Jamrach's Menagerie
- Author: Carol Birch
- Published: 2011
- Publisher: Canongate
- Pages: 348 pp.
- ISBN: 1-84767-656-1
- OCLC: 663446126

= Jamrach's Menagerie =

2011 novel by Carol Birch

Jamrach's Menagerie is a 2011 novel by Carol Birch. The novel has been referred to as historical fiction, since it features certain real life characters, such as naturalist Charles Jamrach.

The novel was short-listed for the 2011 Man Booker Prize.

==Plot==

At the age of eight, Jaffy Brown encounters a tiger escaped from the menagerie of Charles Jamrach, wandering about London's East End. Taken up in the tiger's jaws, he is rescued by Jamrach himself, who then offers Jaffy a job. Jaffy loves working at the menagerie and becomes friends with another employee, Tim Linver. He falls in love with Tim's sister and the three of them grow up together on the streets of London.

Several years later, when Jaffy is sixteen, he and Tim are dispatched by Jamrach to the Dutch East Indies, aboard a whaling ship. Under the charge of Jamrach's seasoned field agent, Dan Rymer, they have been sent to capture a "dragon" for the menagerie. The crew successfully capture the dragon, but on the return voyage it is set loose by Skip, one of the ship's mad crewmen, and after it bites a crew member they are forced to drive it overboard. Later the vessel is struck by a waterspout and sunk, leaving only a dozen men alive, stranded in the Pacific Ocean in two whaleboats. The two boats make for the coast of Chile, and as the crew gradually begin to die of starvation, thirst, sickness and exposure. Eventually only Jaffy, Tim, Skip and Dan are left alive, and they draw straws to see who will be killed (shot) and who will shoot him. Tim draws the marked piece of paper, and Jaffy kills him, an act which will haunt him for the rest of his life. Eventually Skip also dies, and by the time Dan and Jaffy arrive in Chile they are half-dead with exhaustion and half-mad from grief and anguish.

In the book's coda, Jaffy returns home, faces Tim's family, and goes through a long period of depression and ennui. He eventually returns to life as a sailor, and in his retirement constructs a bird menagerie of his own.

==Historical references==
Charles Jamrach was a real historical figure who operated a menagerie in east London in the 19th century, and at one point a Bengal tiger escaped and took an eight-year-old boy in its mouth. This event is depicted by a statue in Tobacco Dock in Wapping. Jamrach personally rescued the boy from the tiger.

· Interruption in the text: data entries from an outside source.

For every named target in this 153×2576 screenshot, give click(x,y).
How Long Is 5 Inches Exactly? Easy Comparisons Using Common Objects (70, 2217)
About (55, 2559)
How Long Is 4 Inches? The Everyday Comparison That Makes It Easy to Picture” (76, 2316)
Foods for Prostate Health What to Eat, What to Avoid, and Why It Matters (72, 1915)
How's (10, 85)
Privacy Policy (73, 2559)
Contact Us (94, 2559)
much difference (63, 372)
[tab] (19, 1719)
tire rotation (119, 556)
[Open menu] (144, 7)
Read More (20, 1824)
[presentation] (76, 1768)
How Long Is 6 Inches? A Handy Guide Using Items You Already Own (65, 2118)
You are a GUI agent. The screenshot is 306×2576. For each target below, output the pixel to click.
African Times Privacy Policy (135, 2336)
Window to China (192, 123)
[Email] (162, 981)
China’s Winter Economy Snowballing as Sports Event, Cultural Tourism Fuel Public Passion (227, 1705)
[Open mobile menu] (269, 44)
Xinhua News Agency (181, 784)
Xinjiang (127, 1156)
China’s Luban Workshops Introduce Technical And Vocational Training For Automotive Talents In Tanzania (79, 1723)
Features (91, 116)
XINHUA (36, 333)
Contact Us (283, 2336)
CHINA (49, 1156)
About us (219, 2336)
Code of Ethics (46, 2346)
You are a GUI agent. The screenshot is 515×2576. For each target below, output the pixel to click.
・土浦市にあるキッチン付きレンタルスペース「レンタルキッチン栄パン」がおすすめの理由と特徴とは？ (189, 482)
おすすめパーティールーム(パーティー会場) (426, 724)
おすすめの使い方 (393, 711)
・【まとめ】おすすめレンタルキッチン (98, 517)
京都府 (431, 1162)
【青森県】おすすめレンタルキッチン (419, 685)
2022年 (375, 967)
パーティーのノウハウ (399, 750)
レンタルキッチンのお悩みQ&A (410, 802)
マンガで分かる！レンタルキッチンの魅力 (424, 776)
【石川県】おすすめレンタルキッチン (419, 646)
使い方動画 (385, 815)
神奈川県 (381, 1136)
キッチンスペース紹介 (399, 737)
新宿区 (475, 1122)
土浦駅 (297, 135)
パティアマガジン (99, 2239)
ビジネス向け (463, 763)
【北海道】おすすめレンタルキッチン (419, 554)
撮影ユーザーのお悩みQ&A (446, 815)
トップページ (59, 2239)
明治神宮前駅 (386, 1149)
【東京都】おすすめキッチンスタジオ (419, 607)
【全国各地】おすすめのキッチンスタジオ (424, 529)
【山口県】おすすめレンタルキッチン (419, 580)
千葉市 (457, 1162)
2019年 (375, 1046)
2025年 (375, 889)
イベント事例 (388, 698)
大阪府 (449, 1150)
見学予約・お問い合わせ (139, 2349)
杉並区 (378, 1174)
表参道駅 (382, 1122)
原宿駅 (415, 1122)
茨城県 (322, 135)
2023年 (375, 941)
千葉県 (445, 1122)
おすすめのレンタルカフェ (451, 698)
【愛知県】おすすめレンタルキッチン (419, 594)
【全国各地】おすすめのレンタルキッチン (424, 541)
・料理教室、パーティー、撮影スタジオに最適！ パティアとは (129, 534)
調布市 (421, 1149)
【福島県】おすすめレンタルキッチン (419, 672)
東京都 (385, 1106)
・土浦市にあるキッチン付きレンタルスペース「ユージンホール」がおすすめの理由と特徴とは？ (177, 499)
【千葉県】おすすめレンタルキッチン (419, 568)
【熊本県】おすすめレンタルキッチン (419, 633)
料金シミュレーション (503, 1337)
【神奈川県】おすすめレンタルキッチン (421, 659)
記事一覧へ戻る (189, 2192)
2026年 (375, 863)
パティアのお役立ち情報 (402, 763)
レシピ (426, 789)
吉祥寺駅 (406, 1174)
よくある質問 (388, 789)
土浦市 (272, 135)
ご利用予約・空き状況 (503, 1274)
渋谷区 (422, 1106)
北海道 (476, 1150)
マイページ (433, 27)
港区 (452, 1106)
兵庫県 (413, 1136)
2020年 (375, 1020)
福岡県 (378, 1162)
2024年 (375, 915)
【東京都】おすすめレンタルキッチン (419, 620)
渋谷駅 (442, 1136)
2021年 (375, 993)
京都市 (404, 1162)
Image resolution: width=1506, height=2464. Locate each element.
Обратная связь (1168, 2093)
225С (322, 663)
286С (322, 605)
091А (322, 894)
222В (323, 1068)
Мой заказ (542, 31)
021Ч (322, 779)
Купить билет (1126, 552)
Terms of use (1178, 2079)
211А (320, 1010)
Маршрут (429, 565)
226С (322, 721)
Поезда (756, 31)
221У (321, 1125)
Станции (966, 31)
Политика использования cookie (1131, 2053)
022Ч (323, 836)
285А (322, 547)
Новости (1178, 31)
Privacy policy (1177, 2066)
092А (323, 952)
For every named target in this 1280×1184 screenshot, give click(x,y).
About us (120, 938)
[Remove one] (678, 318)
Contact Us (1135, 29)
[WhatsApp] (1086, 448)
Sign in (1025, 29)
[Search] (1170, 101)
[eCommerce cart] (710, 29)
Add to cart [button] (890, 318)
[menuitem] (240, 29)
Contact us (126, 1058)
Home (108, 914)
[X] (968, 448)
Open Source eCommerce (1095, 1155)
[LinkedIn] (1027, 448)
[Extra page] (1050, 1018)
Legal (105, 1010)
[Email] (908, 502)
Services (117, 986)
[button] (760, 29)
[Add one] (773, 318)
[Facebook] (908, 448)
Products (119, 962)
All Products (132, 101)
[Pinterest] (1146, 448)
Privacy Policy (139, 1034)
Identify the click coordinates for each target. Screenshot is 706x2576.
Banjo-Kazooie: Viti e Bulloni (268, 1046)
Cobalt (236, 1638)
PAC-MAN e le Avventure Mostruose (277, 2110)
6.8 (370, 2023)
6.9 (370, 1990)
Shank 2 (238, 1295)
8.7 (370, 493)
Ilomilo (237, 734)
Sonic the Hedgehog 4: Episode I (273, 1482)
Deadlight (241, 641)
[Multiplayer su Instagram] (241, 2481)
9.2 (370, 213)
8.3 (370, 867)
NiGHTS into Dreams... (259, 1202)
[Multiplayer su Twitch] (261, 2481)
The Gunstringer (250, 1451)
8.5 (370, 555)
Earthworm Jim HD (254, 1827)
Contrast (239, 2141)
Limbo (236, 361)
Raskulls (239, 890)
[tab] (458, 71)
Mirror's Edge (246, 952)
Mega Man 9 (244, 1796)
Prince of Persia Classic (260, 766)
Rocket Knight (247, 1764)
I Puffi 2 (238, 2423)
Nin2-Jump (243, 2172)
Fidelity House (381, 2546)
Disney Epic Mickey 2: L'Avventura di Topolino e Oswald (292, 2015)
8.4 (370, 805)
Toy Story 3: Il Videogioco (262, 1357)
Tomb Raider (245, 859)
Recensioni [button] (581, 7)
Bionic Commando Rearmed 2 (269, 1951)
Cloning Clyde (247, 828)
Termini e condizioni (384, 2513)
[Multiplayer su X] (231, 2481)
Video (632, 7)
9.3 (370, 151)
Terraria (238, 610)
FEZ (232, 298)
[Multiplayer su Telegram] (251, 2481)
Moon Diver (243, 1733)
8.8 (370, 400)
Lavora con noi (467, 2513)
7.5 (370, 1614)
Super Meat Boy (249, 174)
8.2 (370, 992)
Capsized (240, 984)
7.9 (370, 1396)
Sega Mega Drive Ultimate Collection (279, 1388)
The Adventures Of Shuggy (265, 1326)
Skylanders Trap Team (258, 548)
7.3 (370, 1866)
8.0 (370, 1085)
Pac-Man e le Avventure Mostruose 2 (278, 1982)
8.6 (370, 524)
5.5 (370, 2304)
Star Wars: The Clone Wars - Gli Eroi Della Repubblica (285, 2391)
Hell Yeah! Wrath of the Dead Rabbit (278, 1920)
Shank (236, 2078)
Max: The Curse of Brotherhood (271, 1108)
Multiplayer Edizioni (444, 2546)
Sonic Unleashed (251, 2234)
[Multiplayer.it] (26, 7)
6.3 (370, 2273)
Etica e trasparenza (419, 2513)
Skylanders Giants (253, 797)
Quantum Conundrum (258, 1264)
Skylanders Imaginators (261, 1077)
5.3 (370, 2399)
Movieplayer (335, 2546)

The ordeal of the crew in the lifeboats is largely based on the notorious shipwreck of the whaler Essex, which a sperm whale rammed and sank in 1820. A sixteen-year-old sailor named Charles Ramsdell shot his childhood friend Owen Coffin after the drawing of straws. Coffin, like Tim, insisted on the deal being honoured. Ramsdell survived the incident and returned to life as a sailor.